A Malta per uccidere una giornalista si ricorre al tritolo. In Sicilia il tritolo si usa solitamente per magistrati particolarmente “pericolosi” (per i mafiosi) e super scortati come Falcone, Borsellino e Chinnici. Un cronista che cammina in mezzo alla strada e per giunta senza tutele lo ammazzi con la pistola (Fava, Alfano, Francese, Spampinato), con la lupara (Rostagno), al limite simuli un suicidio (Cristina), o tutt’al più usi sì l’esplosivo, ma per far passare la vittima come un terrorista fallito (Impastato).

Un po’ complicato da spiegare a chi non è siciliano, ma in Sicilia il delitto di un giornalista si esegue in modo raffinato. Mica come i maltesi che per far fuori Daphne “firmano” l’omicidio addirittura con l’autobomba sotto gli occhi di un’Europa che osserva per un attimo, fa finta di piangere e poi si gira dall’altro lato.

In Sicilia per delegittimare un cronista ucciso si ricorre alle più bieche calunnie. E c’è da comprenderlo: dopo un delitto così eclatante, quelle inchieste possono diventare dirompenti per il potere che lo ha voluto. Basta leggerle per capire. Ma dietro a quelle calunnie c’è uno studio scientifico delle abitudini e delle debolezze della vittima. L’esigenza di Cosa nostra non è quella di costruire il “vero” ma il “verosimile”, una miscela di verità e di menzogna diffusa attraverso la stampa compiacente che da un lato eleva inni nei confronti della vittima, e dall’altro fa passare fra le righe certi messaggi per placare un’opinione pubblica che intanto reclama verità e giustizia.

A Malta no. A Malta sono di una rozzezza disarmante. Figuratevi che per delegittimare la povera Daphne ora la dipingono col naso di Pinocchio, ora scrivono che è una strega, ora addirittura festeggiano la sua morte capeggiati addirittura da qualche sindaco dell’isola, ora scrivono su fb (lo ha fatto un poliziotto che indaga sul delitto) che la giornalista si è meritata quella fine. Roba che non si vedeva dai tempi del fascismo, quando lo Stato di diritto era un’entità astratta e l’impunità era la regola.
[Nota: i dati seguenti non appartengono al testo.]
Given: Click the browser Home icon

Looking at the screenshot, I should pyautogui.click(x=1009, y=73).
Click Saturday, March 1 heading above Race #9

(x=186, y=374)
Proprio l’impunità è l’elemento che accomuna in modo impressionante Malta alla Sicilia, a prescindere dalla goffaggine di certi atteggiamenti. L’impunità che è figlia della sicurezza di farla franca. Per l’assassinio di Daphne Caruana Galizia hanno accusato tre persone di essere gli esecutori.

Come ricostruito dall’ottimo servizio di Sandro Ruotolo su Fanpage, uno di questi (forse a nome di tutti) cita come testimoni a propria discolpa tutti i vertici del governo maltese (nessuno escluso), come se volesse lanciare un monito, un messaggio. Perché la giovane e violenta mafia di Malta non ci sta a marcire in carcere con il pretesto dell’omertà, concetto ormai sedimentato nelle teste dei dirimpettai siciliani – a cominciare da Riina, Provenzano, Liggio, ecc. – morti in galera, senza aver mai fatto il nome di un solo politico. A Malta non si scherza. L’Europa – quella della politica, che porta i soldi nei paradisi fiscali, quella che ricicla, quella che fa carte false con le slot machine – lo ha capito. E continua a girarsi dall’altro lato.